- WHAT THIS TASK INVOLVES -
Nothing in the entries may differ when you return them.

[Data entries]

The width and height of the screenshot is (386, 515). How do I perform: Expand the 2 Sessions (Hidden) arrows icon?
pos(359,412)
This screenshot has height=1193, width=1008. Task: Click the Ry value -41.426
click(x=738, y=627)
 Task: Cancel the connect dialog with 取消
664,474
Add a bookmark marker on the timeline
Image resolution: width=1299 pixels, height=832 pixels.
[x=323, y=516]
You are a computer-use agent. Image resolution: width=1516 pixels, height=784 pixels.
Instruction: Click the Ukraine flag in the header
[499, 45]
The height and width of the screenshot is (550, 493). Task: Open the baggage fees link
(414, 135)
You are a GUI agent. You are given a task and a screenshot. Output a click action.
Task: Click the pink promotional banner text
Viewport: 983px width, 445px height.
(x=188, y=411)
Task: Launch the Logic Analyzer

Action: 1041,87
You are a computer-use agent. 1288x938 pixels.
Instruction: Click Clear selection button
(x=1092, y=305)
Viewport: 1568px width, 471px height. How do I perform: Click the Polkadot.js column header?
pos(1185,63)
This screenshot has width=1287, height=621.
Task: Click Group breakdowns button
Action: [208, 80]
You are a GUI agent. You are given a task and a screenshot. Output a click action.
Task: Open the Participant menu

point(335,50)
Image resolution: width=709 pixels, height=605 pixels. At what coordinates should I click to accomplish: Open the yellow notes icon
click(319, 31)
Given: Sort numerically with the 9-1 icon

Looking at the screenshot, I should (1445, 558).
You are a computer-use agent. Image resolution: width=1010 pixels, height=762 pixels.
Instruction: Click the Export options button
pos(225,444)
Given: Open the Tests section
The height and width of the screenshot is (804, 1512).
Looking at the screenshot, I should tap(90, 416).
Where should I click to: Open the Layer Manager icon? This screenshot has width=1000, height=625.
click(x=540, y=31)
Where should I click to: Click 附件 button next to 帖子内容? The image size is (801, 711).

- ANSWER AREA -
The width and height of the screenshot is (386, 515). How do I perform: Expand the 2 Sessions (Hidden) arrows icon?
pos(359,412)
This screenshot has height=1193, width=1008. Task: Click the Ry value -41.426
click(x=738, y=627)
 Task: Cancel the connect dialog with 取消
664,474
Add a bookmark marker on the timeline
Image resolution: width=1299 pixels, height=832 pixels.
[x=323, y=516]
You are a computer-use agent. Image resolution: width=1516 pixels, height=784 pixels.
Instruction: Click the Ukraine flag in the header
[499, 45]
The height and width of the screenshot is (550, 493). Task: Open the baggage fees link
(414, 135)
You are a GUI agent. You are given a task and a screenshot. Output a click action.
Task: Click the pink promotional banner text
Viewport: 983px width, 445px height.
(x=188, y=411)
Task: Launch the Logic Analyzer

Action: 1041,87
You are a computer-use agent. 1288x938 pixels.
Instruction: Click Clear selection button
(x=1092, y=305)
Viewport: 1568px width, 471px height. How do I perform: Click the Polkadot.js column header?
pos(1185,63)
This screenshot has width=1287, height=621.
Task: Click Group breakdowns button
Action: [208, 80]
You are a GUI agent. You are given a task and a screenshot. Output a click action.
Task: Open the Participant menu

point(335,50)
Image resolution: width=709 pixels, height=605 pixels. At what coordinates should I click to accomplish: Open the yellow notes icon
click(319, 31)
Given: Sort numerically with the 9-1 icon

Looking at the screenshot, I should (1445, 558).
You are a computer-use agent. Image resolution: width=1010 pixels, height=762 pixels.
Instruction: Click the Export options button
pos(225,444)
Given: Open the Tests section
The height and width of the screenshot is (804, 1512).
Looking at the screenshot, I should tap(90, 416).
Where should I click to: Open the Layer Manager icon? This screenshot has width=1000, height=625.
click(x=540, y=31)
Where should I click to: Click 附件 button next to 帖子内容? The image size is (801, 711).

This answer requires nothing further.